-- DATA TO EXAMINE follows --

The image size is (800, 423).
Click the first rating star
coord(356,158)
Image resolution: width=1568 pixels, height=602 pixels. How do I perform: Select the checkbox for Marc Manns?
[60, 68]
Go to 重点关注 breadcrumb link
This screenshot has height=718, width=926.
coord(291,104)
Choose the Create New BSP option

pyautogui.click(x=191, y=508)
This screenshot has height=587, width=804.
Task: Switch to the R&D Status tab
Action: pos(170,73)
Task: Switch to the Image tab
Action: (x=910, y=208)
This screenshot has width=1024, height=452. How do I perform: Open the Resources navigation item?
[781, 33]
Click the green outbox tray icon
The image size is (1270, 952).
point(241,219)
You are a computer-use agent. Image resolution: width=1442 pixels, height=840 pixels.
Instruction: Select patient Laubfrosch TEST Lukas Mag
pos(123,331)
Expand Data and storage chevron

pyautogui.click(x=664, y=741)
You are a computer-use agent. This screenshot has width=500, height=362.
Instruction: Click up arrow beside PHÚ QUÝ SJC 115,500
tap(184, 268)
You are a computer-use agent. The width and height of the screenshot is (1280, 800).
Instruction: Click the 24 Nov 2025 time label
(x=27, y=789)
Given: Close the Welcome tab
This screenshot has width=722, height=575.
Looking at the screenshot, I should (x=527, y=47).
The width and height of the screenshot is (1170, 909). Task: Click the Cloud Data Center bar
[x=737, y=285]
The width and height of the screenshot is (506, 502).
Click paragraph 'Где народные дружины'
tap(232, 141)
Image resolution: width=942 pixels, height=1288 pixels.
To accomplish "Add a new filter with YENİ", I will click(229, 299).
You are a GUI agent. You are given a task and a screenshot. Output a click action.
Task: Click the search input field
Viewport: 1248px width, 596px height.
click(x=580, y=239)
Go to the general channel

-- DATA TO EXAMINE concluded --

Your answer must be the line holding "Instruction: Click the 24 Nov 2025 time label" and every later line of the entries above, written out exactly, and nothing else.

Instruction: Click the 24 Nov 2025 time label
(x=27, y=789)
Given: Close the Welcome tab
This screenshot has width=722, height=575.
Looking at the screenshot, I should (x=527, y=47).
The width and height of the screenshot is (1170, 909). Task: Click the Cloud Data Center bar
[x=737, y=285]
The width and height of the screenshot is (506, 502).
Click paragraph 'Где народные дружины'
tap(232, 141)
Image resolution: width=942 pixels, height=1288 pixels.
To accomplish "Add a new filter with YENİ", I will click(229, 299).
You are a GUI agent. You are given a task and a screenshot. Output a click action.
Task: Click the search input field
Viewport: 1248px width, 596px height.
click(x=580, y=239)
Go to the general channel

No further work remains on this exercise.